Start of Study material

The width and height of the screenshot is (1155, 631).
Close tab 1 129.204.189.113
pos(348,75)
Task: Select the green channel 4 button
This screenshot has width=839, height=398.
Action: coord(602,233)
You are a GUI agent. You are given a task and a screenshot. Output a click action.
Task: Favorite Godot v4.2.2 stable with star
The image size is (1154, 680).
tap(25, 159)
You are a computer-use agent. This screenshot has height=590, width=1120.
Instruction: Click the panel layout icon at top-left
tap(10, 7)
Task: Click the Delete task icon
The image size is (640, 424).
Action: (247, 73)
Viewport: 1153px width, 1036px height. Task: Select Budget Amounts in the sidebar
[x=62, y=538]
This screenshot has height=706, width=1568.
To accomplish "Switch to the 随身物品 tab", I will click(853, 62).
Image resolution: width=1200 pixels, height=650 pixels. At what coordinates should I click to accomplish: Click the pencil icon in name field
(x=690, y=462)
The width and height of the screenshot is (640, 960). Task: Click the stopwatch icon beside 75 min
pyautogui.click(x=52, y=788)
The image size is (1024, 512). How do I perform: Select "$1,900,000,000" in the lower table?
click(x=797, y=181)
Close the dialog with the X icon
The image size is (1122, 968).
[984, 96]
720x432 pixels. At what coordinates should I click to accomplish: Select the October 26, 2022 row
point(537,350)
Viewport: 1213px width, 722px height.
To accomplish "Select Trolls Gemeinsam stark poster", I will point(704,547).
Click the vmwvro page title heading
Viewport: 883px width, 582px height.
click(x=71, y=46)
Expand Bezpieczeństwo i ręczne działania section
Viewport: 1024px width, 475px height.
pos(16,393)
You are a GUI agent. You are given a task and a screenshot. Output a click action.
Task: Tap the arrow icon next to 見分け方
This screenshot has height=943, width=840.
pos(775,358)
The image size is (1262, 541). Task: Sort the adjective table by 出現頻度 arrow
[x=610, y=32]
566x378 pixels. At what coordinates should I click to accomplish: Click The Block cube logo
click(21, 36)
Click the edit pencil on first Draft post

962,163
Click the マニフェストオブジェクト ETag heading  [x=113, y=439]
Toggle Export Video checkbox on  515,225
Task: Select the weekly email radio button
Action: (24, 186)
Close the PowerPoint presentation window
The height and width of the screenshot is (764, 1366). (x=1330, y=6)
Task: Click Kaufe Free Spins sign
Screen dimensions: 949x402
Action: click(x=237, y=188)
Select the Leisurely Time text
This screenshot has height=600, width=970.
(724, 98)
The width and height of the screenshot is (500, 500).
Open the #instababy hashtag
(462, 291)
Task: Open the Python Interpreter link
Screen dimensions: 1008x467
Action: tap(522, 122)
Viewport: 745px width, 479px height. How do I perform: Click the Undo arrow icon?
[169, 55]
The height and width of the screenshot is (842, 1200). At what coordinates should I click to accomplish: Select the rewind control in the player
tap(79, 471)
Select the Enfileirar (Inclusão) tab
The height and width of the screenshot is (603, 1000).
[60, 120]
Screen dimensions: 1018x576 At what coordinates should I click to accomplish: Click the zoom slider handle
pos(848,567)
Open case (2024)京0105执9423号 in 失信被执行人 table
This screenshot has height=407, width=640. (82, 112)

End of Study material

= Exercise brief =
Answer with the exact lines running from the one that contains "The height and width of the screenshot is (842, 1200)." through the last line of the data. Include no other line.

= Response for this exercise =
The height and width of the screenshot is (842, 1200). At what coordinates should I click to accomplish: Select the rewind control in the player
tap(79, 471)
Select the Enfileirar (Inclusão) tab
The height and width of the screenshot is (603, 1000).
[60, 120]
Screen dimensions: 1018x576 At what coordinates should I click to accomplish: Click the zoom slider handle
pos(848,567)
Open case (2024)京0105执9423号 in 失信被执行人 table
This screenshot has height=407, width=640. (82, 112)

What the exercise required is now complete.